Work required >> Starting at the first line of the entries below, output every line exactly, up to and including the line with "Image resolution: width=620".

.....

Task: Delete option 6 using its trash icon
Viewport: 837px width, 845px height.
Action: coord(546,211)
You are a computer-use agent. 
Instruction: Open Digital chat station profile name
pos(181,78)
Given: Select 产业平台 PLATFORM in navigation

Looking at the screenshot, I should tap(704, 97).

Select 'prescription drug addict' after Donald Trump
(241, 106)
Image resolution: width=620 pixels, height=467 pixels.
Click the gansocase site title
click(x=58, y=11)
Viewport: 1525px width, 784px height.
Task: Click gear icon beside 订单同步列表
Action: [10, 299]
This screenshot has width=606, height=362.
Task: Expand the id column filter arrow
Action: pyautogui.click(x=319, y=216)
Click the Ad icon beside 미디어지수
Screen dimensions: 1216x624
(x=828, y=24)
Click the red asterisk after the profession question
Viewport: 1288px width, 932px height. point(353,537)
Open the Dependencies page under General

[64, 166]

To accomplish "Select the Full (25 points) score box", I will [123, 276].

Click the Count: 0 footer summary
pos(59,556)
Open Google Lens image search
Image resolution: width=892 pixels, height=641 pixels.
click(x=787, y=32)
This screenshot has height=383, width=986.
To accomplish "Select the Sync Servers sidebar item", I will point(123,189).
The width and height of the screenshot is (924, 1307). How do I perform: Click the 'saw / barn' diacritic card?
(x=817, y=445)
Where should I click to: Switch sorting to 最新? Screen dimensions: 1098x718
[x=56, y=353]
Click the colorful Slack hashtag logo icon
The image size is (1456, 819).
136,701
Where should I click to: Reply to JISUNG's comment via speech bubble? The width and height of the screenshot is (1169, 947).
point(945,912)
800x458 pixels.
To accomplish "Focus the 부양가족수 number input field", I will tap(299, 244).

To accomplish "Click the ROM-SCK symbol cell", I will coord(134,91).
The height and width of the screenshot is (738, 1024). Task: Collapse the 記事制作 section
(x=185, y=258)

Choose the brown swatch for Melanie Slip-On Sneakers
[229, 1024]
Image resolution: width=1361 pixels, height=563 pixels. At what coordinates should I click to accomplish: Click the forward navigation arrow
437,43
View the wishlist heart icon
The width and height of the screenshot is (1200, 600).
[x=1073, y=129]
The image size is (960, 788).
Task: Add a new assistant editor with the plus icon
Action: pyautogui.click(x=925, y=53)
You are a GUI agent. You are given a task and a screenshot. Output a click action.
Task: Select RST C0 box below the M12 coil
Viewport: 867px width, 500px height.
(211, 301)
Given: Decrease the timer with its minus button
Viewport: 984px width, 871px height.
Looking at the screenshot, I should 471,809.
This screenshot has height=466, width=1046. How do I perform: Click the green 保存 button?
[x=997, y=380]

.....

Output of the exercise >>
Task: Delete option 6 using its trash icon
Viewport: 837px width, 845px height.
Action: coord(546,211)
You are a computer-use agent. 
Instruction: Open Digital chat station profile name
pos(181,78)
Given: Select 产业平台 PLATFORM in navigation

Looking at the screenshot, I should tap(704, 97).

Select 'prescription drug addict' after Donald Trump
(241, 106)
Image resolution: width=620 pixels, height=467 pixels.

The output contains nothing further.